_Challenge_: In the stretch of material from the line containing "Screen dimensions: 671x511" through the line containing "(x=1339, y=865)", substitute "symbol" for "icon" and write out only those lines, otherwise unchanged.

------------------------------

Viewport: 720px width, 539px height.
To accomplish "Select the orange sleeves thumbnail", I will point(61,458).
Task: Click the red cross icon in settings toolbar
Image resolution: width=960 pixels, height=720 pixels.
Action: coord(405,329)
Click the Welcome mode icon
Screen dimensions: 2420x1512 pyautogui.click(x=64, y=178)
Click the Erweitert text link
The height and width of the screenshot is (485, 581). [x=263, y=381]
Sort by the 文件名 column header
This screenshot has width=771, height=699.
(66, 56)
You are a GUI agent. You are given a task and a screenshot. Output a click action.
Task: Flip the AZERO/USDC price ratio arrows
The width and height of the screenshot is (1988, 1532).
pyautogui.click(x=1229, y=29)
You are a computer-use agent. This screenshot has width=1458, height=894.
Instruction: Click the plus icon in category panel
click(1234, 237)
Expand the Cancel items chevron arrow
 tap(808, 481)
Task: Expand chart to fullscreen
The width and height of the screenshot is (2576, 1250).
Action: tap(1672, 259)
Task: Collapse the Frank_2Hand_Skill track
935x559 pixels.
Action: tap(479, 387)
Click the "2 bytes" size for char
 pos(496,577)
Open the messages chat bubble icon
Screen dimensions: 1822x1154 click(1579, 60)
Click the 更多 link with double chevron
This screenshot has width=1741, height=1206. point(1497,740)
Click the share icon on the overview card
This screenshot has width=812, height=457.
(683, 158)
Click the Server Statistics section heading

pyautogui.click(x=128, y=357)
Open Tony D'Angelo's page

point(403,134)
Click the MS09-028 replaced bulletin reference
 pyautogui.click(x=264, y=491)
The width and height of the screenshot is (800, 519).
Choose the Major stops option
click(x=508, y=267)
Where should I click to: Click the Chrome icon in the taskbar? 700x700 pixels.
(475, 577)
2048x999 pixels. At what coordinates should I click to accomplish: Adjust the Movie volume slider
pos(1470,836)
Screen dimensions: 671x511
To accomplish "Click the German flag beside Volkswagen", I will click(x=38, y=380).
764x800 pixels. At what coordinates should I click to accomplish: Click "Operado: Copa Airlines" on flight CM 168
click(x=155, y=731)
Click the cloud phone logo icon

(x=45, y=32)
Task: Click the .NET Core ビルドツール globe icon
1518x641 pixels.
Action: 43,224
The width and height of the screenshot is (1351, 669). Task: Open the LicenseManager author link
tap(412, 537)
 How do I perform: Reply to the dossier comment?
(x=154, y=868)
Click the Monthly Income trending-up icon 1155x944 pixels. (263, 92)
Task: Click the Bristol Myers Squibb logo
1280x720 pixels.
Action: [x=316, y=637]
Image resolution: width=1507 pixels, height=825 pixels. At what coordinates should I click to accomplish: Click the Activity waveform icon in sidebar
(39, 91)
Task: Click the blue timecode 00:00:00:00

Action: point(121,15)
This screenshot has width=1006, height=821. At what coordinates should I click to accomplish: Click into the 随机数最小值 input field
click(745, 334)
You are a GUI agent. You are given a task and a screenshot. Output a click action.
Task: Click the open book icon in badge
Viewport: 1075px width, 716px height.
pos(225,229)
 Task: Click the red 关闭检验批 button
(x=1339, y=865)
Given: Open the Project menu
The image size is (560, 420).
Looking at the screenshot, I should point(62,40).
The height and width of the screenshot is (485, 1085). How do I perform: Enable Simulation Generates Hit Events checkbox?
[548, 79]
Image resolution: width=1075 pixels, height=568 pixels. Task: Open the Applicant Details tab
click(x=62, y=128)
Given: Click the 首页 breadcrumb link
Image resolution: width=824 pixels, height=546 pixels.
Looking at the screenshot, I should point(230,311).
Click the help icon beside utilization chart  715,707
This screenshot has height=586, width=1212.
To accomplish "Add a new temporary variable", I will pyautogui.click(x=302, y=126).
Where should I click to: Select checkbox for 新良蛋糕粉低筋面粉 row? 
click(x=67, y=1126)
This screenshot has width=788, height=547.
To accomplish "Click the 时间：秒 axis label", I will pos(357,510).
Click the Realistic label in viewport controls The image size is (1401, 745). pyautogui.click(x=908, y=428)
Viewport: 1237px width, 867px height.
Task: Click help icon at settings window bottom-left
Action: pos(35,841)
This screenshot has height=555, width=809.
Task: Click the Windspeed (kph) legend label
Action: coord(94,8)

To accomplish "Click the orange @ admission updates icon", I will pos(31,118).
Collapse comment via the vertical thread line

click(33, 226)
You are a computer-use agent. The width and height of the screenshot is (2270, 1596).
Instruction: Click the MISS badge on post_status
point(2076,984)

------------------------------

_Exercise output_:
Screen dimensions: 671x511
To accomplish "Click the German flag beside Volkswagen", I will click(x=38, y=380).
764x800 pixels. At what coordinates should I click to accomplish: Click "Operado: Copa Airlines" on flight CM 168
click(x=155, y=731)
Click the cloud phone logo symbol

(x=45, y=32)
Task: Click the .NET Core ビルドツール globe symbol
1518x641 pixels.
Action: 43,224
The width and height of the screenshot is (1351, 669). Task: Open the LicenseManager author link
tap(412, 537)
 How do I perform: Reply to the dossier comment?
(x=154, y=868)
Click the Monthly Income trending-up symbol 1155x944 pixels. (263, 92)
Task: Click the Bristol Myers Squibb logo
1280x720 pixels.
Action: [x=316, y=637]
Image resolution: width=1507 pixels, height=825 pixels. At what coordinates should I click to accomplish: Click the Activity waveform symbol in sidebar
(39, 91)
Task: Click the blue timecode 00:00:00:00

Action: point(121,15)
This screenshot has width=1006, height=821. At what coordinates should I click to accomplish: Click into the 随机数最小值 input field
click(745, 334)
You are a GUI agent. You are given a task and a screenshot. Output a click action.
Task: Click the open book symbol in badge
Viewport: 1075px width, 716px height.
pos(225,229)
 Task: Click the red 关闭检验批 button
(x=1339, y=865)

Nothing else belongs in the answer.